Explore the material:
A – Rewrite the paragraph of the course introduction that begins "Your Python environment:" as a short list, keeping its main facts.
B – Duplicate a passage from the course introduction: begin at the words "Download as PDF." and stop after "scipy.stats (Chapters 6–9)".
C – According to the course introduction, which Python version were the course notes written with?

Extracted text:
========================================================================
Python for Data Analysis

Download as PDF.

These are the materials which are used for a course on Python for Data Analysis at the University of Freiburg in summer 2026. It does not assume any prior knowledge of Python (although this might help). The goal of the course is some literacy in Python, including basic knowledge such as data types and control flow, but also using libraries and APIs, reading and dealing with data, up to some methods such as PCA and regression.

Basically, the course has three parts:

  1. Python basics: data types, functions, loops, conditions, libraries (Chapters 2–5)
  2. Tools for data analysis: numpy, pandas, matplotlib, scipy.stats (Chapters 6–9)
  3. Project: choose data that interests you and create an analysis (Chapter 10)

Within the first two parts, you will be assigned homeworks, which you can find at the end of each section. For the third part, you will have to find a project by yourself. Chapter 11 collects miscellaneous topics (error messages, type hints, git, etc.) that are useful throughout the course.

Let us discuss some preliminaries.

Your Python environment: We will assume that Python and Jupyter is installed on your system. These course notes are written with Python 3.13, but other versions might work as well. In addition to plain python, we will need some libraries. Which ones we need (including their versions) is written in the file requirements.txt. Some Jupyter notebooks might not work if these are not installed on your system. (To be more precise, they must be installed on the Jupyter server which runs the notebooks.) It is recommended to use a virtual environment for managing your Python packages — see Section 11.6 for details.

General note: We avoid repeating the distinction between the commands python and python3, and will simply write Python in the sequel.
========================================================================
Stored entries:

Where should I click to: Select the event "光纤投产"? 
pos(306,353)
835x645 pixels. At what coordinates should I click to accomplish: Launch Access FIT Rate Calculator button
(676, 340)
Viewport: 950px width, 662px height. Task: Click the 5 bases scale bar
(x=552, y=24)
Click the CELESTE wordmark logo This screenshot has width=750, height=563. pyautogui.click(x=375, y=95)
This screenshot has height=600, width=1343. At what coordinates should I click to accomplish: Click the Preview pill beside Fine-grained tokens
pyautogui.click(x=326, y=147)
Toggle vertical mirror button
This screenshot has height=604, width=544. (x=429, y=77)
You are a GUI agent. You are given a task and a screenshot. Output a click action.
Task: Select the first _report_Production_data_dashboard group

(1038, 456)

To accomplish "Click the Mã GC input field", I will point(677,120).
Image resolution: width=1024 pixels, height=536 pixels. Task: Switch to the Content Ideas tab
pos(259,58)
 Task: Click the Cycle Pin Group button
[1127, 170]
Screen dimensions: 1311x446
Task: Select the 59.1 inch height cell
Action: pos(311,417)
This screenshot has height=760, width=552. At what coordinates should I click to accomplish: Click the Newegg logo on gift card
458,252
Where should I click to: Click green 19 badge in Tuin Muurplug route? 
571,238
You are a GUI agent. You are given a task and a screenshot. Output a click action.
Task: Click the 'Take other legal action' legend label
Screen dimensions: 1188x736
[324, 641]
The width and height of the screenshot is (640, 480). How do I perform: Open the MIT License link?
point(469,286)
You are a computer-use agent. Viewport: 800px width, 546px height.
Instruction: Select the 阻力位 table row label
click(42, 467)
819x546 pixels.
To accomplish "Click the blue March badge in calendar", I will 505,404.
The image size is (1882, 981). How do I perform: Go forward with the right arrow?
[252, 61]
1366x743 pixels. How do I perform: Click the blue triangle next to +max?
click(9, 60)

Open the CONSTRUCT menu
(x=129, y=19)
========================================================================
Written responses:
A –
- Python and Jupyter are assumed to be installed.
- The notes are written with Python 3.13; other versions might also work.
- The required libraries and their versions are listed in requirements.txt.
- Some notebooks might not work without these libraries, which must be installed on the Jupyter server that runs the notebooks.
- A virtual environment is recommended for managing packages (see Section 11.6).

B –
Download as PDF.

These are the materials which are used for a course on Python for Data Analysis at the University of Freiburg in summer 2026. It does not assume any prior knowledge of Python (although this might help). The goal of the course is some literacy in Python, including basic knowledge such as data types and control flow, but also using libraries and APIs, reading and dealing with data, up to some methods such as PCA and regression.

Basically, the course has three parts:

  1. Python basics: data types, functions, loops, conditions, libraries (Chapters 2–5)
  2. Tools for data analysis: numpy, pandas, matplotlib, scipy.stats (Chapters 6–9)

C – Python 3.13.